## DOCUMENT EXTRACT:

──────────────────────────────

Meets second Tuesday of the month at Rose City Park
United Methodist Church, 5830 N.E. Alameda
Editor: Mike Riordan (503) 256-0425
July 2009
Next meeting July 14th, 2009 @ 7:30 PM
Website:  portlanddahlia.com       
Editor: Mike Riordan (503)256-0425 Contacts: Teresa Bergman (360) 274-8292, Jeanette Benson (503) 649-4118
Next meeting Tuesday, July 14th, 2009 @ 7:30 PM

COOKIES FOR JULY

Cookie host for July is Larry Sawyer.

PROGRAM FOR JULY

Our program for July will feature a presentation on the ins and outs of making  prize-winning basket arrangements.  
Jeanette Benson and Gordon Jackman will be the presenters.

We encourage members to bring in blooms to the July meeting so others can admire and enjoy.  We know it’s still very
early, so anything we can feast our eyes on is much appreciated.


VOLUNTEERS NEEDED

In preparation for our annual show Labor Day Weekend, we need to ask for volunteers to help with some of the show
functions.  Thursday afternoon, September 3rd, we need members to help with the set up of the exhibit hall.  This includes
assembly of the head table, draping the tables and setting out the size/form/division markers.

Friday night we need a few to help with classification as blooms are entered.   Both Saturday and Sunday we need
volunteers to help with hospitality and answer general questions from the public.


HOW DO I FERTILIZE MY DAHLIAS
By Ted Kennedy

Sometimes the shortest, most basic questions are the most difficult to answer.  Rather than just saying how I do it, here
are some ideas from other growers.

One club member got a soil analysis to determine what his garden needed.  He has always used a lot of organic compost
and a bit of sheep manure on his garden.  In addition he has used commercial garden fertilizers such as 10-20-20 and 16-
16-16 in the past.  His soil report indicated that he needed only nitrogen and he decided to buy a time release product that
only has nitrogen.  I believe he bought a product called Nitroform and it is 38% nitrogen

Another member of the club is strictly an organic gardener who uses lots of compost along with such products as bat
guano, blood meal and green sand.  Such products are available at Concentrates on SE 8th Avenue between Powell and
Division in Portland.  Peruse their offerings and prices at http://spreadsheets.google.com/pub?

──────────────────────────────

## DATA UNDER STUDY:
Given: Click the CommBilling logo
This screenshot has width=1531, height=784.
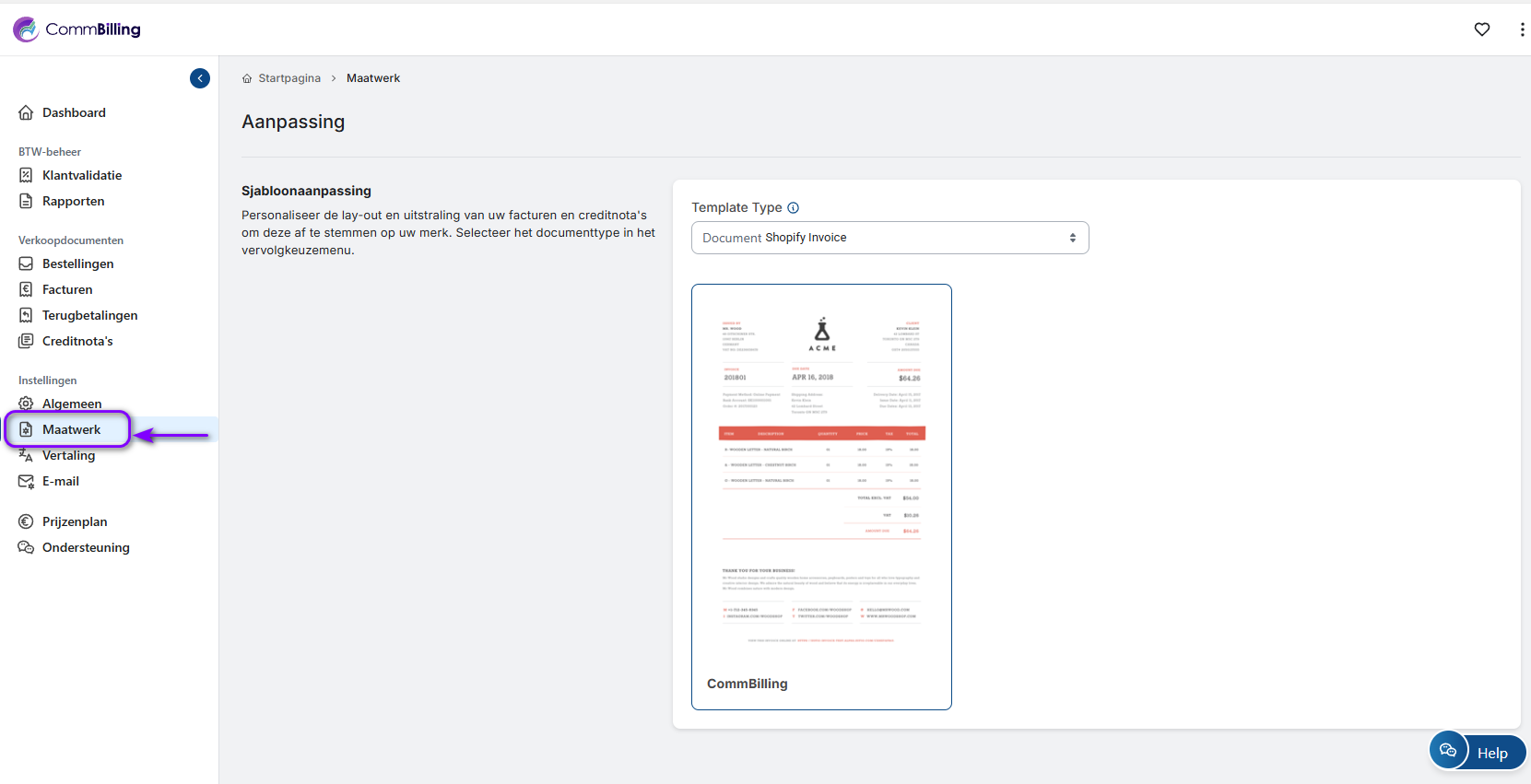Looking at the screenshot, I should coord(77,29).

──────────────────────────────

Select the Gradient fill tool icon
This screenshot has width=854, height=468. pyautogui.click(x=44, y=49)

──────────────────────────────

## WORK INSTRUCTION 1:
Can you give the stretch of the dahlia newsletter from "Jeanette Benson and" through "from the public." again, with "exhibit hall" changed to "display hall"?
## WORK INSTRUCTION 2:
When does the dahlia newsletter say members are needed to help set up the exhibit hall?

## ANSWER SPACE 1:
Jeanette Benson and Gordon Jackman will be the presenters.

We encourage members to bring in blooms to the July meeting so others can admire and enjoy.  We know it’s still very
early, so anything we can feast our eyes on is much appreciated.


VOLUNTEERS NEEDED

In preparation for our annual show Labor Day Weekend, we need to ask for volunteers to help with some of the show
functions.  Thursday afternoon, September 3rd, we need members to help with the set up of the display hall.  This includes
assembly of the head table, draping the tables and setting out the size/form/division markers.

Friday night we need a few to help with classification as blooms are entered.   Both Saturday and Sunday we need
volunteers to help with hospitality and answer general questions from the public.

## ANSWER SPACE 2:
Thursday afternoon, September 3rd.